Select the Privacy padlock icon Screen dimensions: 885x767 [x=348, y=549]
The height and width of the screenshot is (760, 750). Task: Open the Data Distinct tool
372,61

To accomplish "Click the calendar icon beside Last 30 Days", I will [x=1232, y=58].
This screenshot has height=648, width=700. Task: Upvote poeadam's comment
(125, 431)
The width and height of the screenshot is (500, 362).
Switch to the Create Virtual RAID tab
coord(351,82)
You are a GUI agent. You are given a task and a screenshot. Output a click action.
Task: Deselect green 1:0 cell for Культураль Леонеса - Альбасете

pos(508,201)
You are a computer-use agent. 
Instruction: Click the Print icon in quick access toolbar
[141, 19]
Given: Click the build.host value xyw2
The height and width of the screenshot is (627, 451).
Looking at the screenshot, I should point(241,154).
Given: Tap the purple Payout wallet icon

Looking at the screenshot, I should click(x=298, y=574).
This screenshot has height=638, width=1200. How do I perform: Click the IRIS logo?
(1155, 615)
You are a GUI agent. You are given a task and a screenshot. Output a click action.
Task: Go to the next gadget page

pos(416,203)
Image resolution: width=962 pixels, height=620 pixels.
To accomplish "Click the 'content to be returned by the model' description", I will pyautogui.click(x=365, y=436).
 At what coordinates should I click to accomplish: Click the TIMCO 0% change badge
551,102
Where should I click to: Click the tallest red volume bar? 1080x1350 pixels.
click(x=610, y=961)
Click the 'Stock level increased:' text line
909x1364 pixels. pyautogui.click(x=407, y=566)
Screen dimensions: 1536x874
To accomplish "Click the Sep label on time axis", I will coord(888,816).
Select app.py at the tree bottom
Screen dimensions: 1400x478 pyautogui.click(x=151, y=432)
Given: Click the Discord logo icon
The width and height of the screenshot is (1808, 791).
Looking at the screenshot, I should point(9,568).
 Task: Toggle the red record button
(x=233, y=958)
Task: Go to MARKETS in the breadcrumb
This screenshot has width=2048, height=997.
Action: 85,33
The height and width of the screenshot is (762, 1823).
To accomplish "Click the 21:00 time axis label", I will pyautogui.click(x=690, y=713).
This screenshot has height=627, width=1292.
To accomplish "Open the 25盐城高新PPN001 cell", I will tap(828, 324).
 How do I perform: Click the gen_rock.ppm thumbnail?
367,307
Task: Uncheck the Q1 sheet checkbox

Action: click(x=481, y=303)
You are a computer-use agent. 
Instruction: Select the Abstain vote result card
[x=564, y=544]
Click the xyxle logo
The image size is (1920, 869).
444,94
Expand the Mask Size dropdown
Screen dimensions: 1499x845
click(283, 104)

========================

Print the records again, exactly as they stand above.

* Completed exercise
Select the Privacy padlock icon Screen dimensions: 885x767 [x=348, y=549]
The height and width of the screenshot is (760, 750). Task: Open the Data Distinct tool
372,61

To accomplish "Click the calendar icon beside Last 30 Days", I will [x=1232, y=58].
This screenshot has height=648, width=700. Task: Upvote poeadam's comment
(125, 431)
The width and height of the screenshot is (500, 362).
Switch to the Create Virtual RAID tab
coord(351,82)
You are a GUI agent. You are given a task and a screenshot. Output a click action.
Task: Deselect green 1:0 cell for Культураль Леонеса - Альбасете

pos(508,201)
You are a computer-use agent. 
Instruction: Click the Print icon in quick access toolbar
[141, 19]
Given: Click the build.host value xyw2
The height and width of the screenshot is (627, 451).
Looking at the screenshot, I should point(241,154).
Given: Tap the purple Payout wallet icon

Looking at the screenshot, I should click(x=298, y=574).
This screenshot has height=638, width=1200. How do I perform: Click the IRIS logo?
(1155, 615)
You are a GUI agent. You are given a task and a screenshot. Output a click action.
Task: Go to the next gadget page

pos(416,203)
Image resolution: width=962 pixels, height=620 pixels.
To accomplish "Click the 'content to be returned by the model' description", I will pyautogui.click(x=365, y=436).
 At what coordinates should I click to accomplish: Click the TIMCO 0% change badge
551,102
Where should I click to: Click the tallest red volume bar? 1080x1350 pixels.
click(x=610, y=961)
Click the 'Stock level increased:' text line
909x1364 pixels. pyautogui.click(x=407, y=566)
Screen dimensions: 1536x874
To accomplish "Click the Sep label on time axis", I will coord(888,816).
Select app.py at the tree bottom
Screen dimensions: 1400x478 pyautogui.click(x=151, y=432)
Given: Click the Discord logo icon
The width and height of the screenshot is (1808, 791).
Looking at the screenshot, I should point(9,568).
 Task: Toggle the red record button
(x=233, y=958)
Task: Go to MARKETS in the breadcrumb
This screenshot has width=2048, height=997.
Action: 85,33
The height and width of the screenshot is (762, 1823).
To accomplish "Click the 21:00 time axis label", I will pyautogui.click(x=690, y=713).
This screenshot has height=627, width=1292.
To accomplish "Open the 25盐城高新PPN001 cell", I will tap(828, 324).
 How do I perform: Click the gen_rock.ppm thumbnail?
367,307
Task: Uncheck the Q1 sheet checkbox

Action: click(x=481, y=303)
You are a computer-use agent. 
Instruction: Select the Abstain vote result card
[x=564, y=544]
Click the xyxle logo
The image size is (1920, 869).
444,94
Expand the Mask Size dropdown
Screen dimensions: 1499x845
click(283, 104)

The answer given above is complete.